Many say that the best way to get someone's attention is by showing them numbers. Because quantities are exact. Numbers give figures. Figures are concrete concepts which can persuade even the most skeptic of them all-even if it's about teenage depression.
To start off, it is alarming that almost 20% (1/5) of teenage population experience clinical depression even before they reach their adulthood. Around 10-15% of teenagers show symptoms of adolescent depression at any time, while approximately 5% of teens are suffering from major depressive disorder. Despite the lack of social acceptance with regard to clinical depression as a valid health concern, it is noted that 8% of teens undergo depression, at least a year at a time. The percentage is definitely higher than the 5% of the general population suffering from the said mood disorder.

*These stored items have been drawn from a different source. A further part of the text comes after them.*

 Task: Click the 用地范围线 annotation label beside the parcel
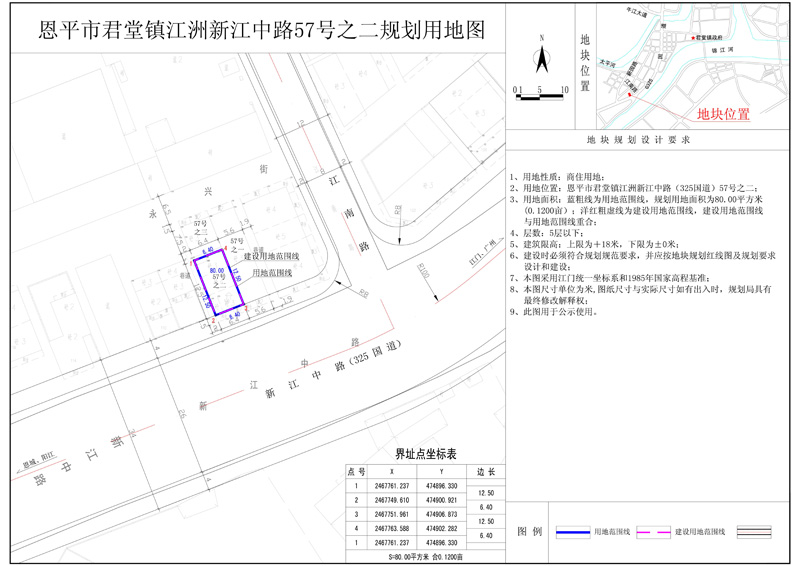271,272
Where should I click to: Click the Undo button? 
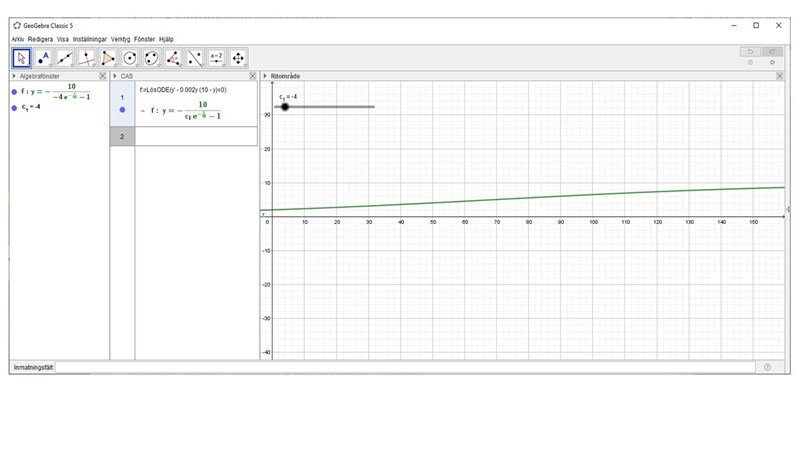[x=750, y=51]
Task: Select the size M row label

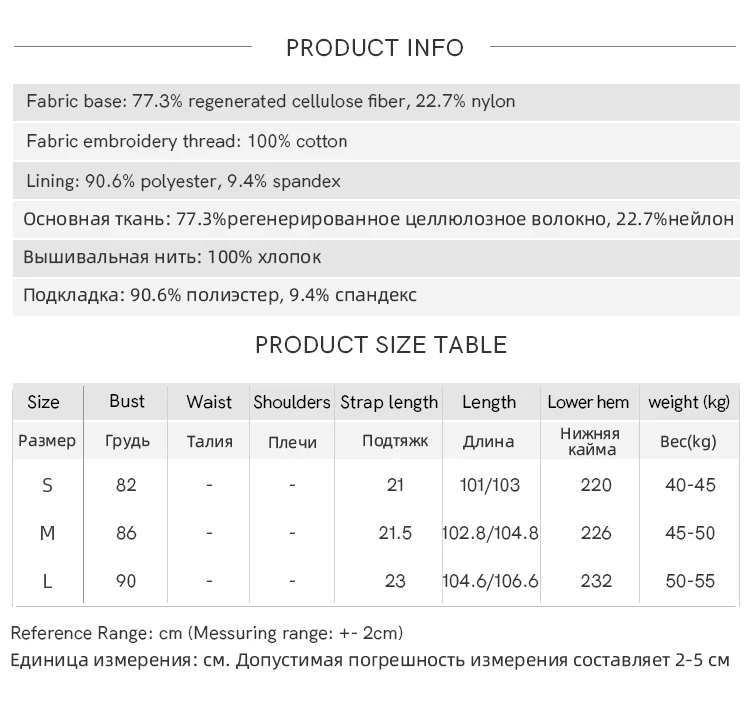Action: pos(47,533)
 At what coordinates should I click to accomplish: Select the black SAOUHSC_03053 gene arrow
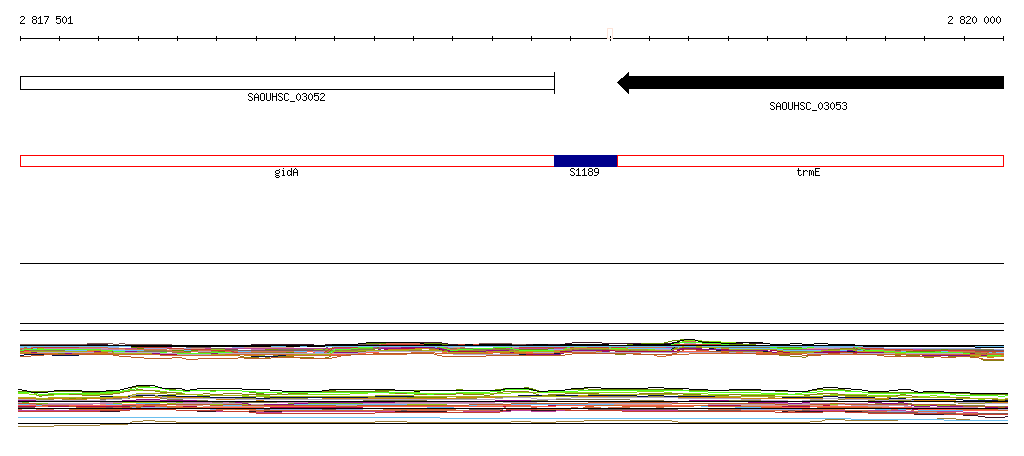(x=810, y=82)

An episode of teenage depression generally last around 8 months. Teens who suffer from depression are predicted to have a 20-40% chance that their next depression attack can happen within the next two years, while there is a bigger chance of around 70% that there will another episode before they reach adulthood. It is interesting to note that a portion of teens have bouts of seasonal depression which usually takes place during winter season and in places of higher latitudes. The weather can be an element of this mood progression and it is something to be wary about.
Dysthymia, a mild but long lasting type of depression, affects 2% of the teenage population and the same percentage of teenage population develop bipolar disorder in their later years. Around 15% of teens who have major depression are later on diagnosed to develop bipolar disorder as well.

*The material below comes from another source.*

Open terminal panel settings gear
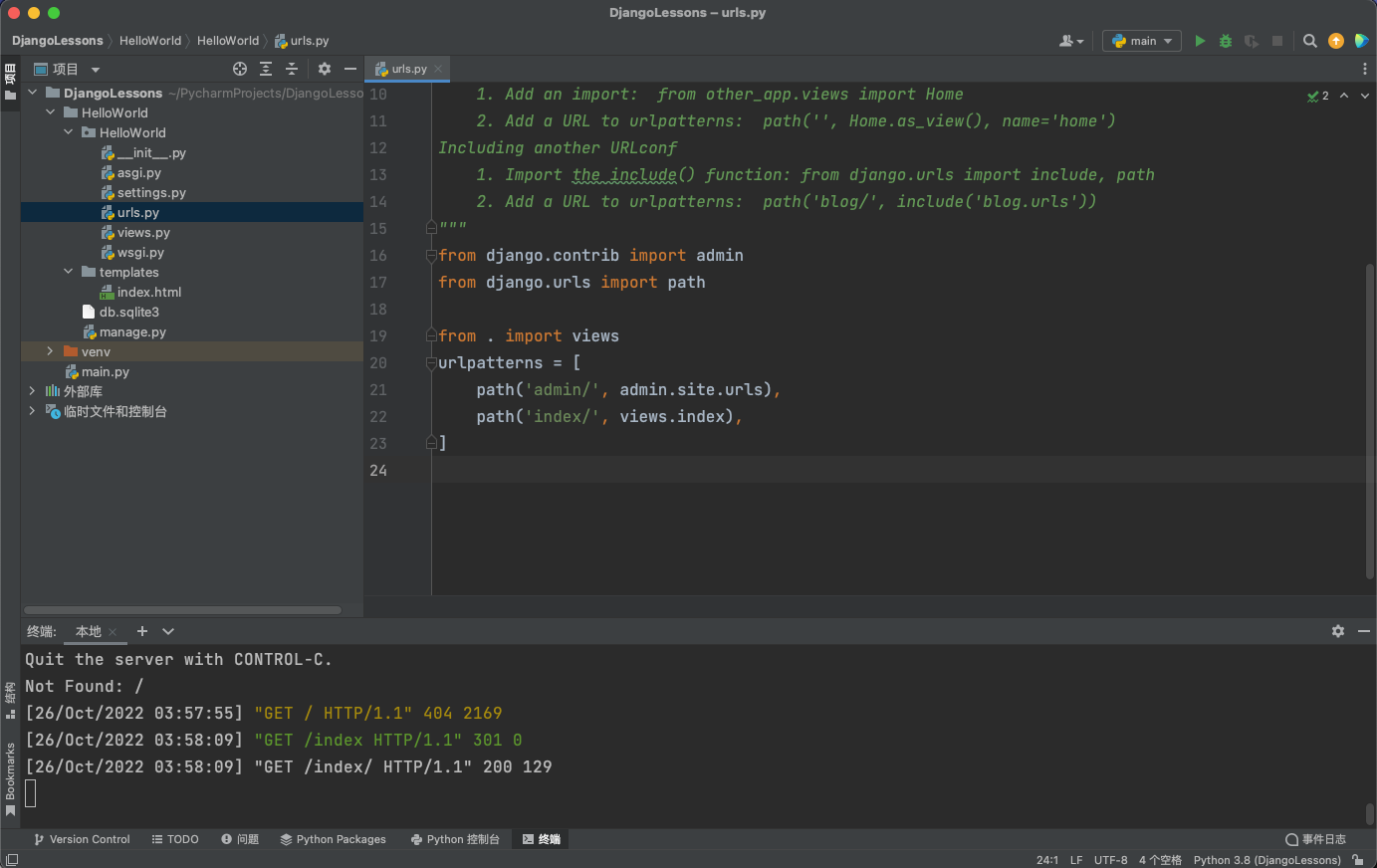The height and width of the screenshot is (868, 1377). (1338, 631)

To sum it all up, teen depression can affect teenagers regardless of their social background, gender, income level, school, race or any other achievements. It is a fact that depression is one of the most common mental health disorder in the United States. Whether you are in your teens or adulthood, depression can strike you. Depression can have a serious effect on how teens will lead their lives and become productive individuals. Untreated depression or any mood disorder can be detrimental to their social and mental health.